Their paper, titled “Detection of the Baryon Acoustic Peak in the Large-Scale Correlation Function of SDSS Luminous Red Galaxies,” submitted to the Astrophysical Journal, provides confirmation for the cosmological theory of structure formation: Small irregularities in how matter is distributed throughout the universe gravitationally attract and accumulate nearby matter, eventually forming stars, galaxies, and clusters of galaxies.

“It’s a confirmation of the basic picture that we have of how the universe went from its early stages, where the distribution of matter and energy was very uniform, to the universe we see today, where there are lots of clusters of galaxies spread across the sky,” said Ryan Scranton, a postdoctoral fellow in the University’s Department of Physics and Astronomy and one of the paper’s coauthors, along with Andrew Connolly, an associate professor in the University’s Department of Physics and Astronomy.

The researchers, led by Daniel Eisenstein of the University of Arizona, studied ripples in the distribution of matter throughout the universe that are caused by the disparity between normal matter and “dark matter”: The first interacts with light, while the second does not. Last year, a survey of cosmic microwave background (CMB) showed such ripples. But in order to confirm that the same effect was taking place with galaxies, researchers needed to observe a larger volume of the universe than previous galaxy surveys contained. The SDSS was able to solve this problem with its unique combination of multicolor imaging and spectroscopy, which targeted a population of distant, luminous galaxies over a wide area of the sky.

“The CMB told us that the light, the energy in the early universe that was bound up in photons and radiation, was displaying this rippling behavior,” said Scranton. “With this galaxy survey, we have confirmation that the regular matter was doing the same thing.”

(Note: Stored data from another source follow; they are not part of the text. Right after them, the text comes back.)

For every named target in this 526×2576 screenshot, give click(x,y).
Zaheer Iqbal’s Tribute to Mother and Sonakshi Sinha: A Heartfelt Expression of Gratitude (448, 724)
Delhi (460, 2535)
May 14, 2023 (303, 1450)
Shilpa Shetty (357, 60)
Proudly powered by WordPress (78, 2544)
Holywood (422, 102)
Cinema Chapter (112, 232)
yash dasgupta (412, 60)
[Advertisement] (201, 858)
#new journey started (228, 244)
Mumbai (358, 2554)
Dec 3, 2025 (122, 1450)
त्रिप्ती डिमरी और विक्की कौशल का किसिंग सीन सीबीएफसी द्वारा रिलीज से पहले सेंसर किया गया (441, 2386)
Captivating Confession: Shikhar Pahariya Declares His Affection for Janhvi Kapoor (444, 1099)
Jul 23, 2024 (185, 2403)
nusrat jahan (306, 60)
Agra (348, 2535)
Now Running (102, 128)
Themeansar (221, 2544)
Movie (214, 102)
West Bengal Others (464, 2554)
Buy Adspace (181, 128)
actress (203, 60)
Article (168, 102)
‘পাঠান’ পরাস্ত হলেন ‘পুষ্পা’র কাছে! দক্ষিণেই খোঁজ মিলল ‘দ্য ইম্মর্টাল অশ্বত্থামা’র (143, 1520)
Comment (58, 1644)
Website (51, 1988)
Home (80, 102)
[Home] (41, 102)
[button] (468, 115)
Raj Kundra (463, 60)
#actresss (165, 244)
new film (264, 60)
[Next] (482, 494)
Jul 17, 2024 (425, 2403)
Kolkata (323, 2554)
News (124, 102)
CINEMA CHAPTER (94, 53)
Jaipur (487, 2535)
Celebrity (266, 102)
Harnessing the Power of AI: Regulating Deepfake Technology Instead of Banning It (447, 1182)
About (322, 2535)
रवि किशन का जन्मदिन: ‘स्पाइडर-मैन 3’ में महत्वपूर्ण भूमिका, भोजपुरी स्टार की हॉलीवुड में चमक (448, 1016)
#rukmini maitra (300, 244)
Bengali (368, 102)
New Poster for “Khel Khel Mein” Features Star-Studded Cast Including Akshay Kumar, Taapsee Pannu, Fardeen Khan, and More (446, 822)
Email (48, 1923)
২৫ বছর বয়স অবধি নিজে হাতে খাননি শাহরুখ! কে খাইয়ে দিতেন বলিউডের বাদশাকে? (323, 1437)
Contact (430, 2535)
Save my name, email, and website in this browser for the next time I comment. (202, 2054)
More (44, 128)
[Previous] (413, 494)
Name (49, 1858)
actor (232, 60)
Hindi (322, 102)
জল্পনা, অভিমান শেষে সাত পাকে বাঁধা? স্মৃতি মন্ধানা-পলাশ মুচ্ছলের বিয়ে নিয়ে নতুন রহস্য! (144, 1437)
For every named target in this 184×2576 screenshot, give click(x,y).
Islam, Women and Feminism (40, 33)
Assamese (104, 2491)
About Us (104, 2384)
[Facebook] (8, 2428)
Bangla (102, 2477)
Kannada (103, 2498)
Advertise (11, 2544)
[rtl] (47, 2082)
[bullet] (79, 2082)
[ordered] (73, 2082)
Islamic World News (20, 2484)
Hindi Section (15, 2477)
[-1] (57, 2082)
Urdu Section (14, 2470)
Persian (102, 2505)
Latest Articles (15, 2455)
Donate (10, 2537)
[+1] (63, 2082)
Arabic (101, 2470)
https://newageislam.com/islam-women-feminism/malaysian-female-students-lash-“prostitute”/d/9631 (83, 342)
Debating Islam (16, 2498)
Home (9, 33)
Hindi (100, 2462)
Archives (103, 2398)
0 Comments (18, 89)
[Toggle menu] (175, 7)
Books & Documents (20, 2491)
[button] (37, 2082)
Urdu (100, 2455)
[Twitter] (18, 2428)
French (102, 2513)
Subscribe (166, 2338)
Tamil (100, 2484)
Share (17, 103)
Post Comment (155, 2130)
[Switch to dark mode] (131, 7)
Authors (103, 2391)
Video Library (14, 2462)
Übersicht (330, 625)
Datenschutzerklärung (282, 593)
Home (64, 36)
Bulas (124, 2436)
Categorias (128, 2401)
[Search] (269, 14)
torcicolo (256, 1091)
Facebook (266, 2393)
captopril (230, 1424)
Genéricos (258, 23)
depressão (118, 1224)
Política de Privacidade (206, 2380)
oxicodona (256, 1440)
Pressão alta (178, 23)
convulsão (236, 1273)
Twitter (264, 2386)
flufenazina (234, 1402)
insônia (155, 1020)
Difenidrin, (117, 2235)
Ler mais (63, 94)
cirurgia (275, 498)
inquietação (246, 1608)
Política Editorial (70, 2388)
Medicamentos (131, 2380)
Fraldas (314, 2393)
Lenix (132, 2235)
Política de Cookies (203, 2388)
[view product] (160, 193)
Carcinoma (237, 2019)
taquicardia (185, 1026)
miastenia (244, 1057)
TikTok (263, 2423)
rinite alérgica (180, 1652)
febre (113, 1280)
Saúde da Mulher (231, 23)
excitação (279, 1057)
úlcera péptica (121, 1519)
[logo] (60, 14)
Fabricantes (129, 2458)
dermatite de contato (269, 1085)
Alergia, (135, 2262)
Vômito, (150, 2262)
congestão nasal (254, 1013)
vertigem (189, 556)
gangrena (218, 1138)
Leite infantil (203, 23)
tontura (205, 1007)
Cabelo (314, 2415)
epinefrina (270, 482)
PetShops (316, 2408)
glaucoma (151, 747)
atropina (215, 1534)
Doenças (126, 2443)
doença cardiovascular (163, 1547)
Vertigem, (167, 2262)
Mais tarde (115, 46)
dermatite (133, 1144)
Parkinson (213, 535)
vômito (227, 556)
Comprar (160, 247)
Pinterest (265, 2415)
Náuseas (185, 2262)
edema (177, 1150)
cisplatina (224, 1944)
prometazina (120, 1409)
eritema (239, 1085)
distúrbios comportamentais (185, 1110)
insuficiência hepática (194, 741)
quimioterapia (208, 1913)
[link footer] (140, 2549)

He added, “It happened exactly where we expected to see it, and the signal looked like what we expected to see, so it gives every indication that our theories for how matter and energy have organized themselves via gravity throughout the history of the universe are in the right ballpark.”

The paper is available online at http://arxiv.org/abs/astro-ph/0501171.

The SDSS is managed by the Astrophysical Research Consortium for the participating institutions, including the University of Pittsburgh. A complete list of institutions and authors may be found at www.sdss.org.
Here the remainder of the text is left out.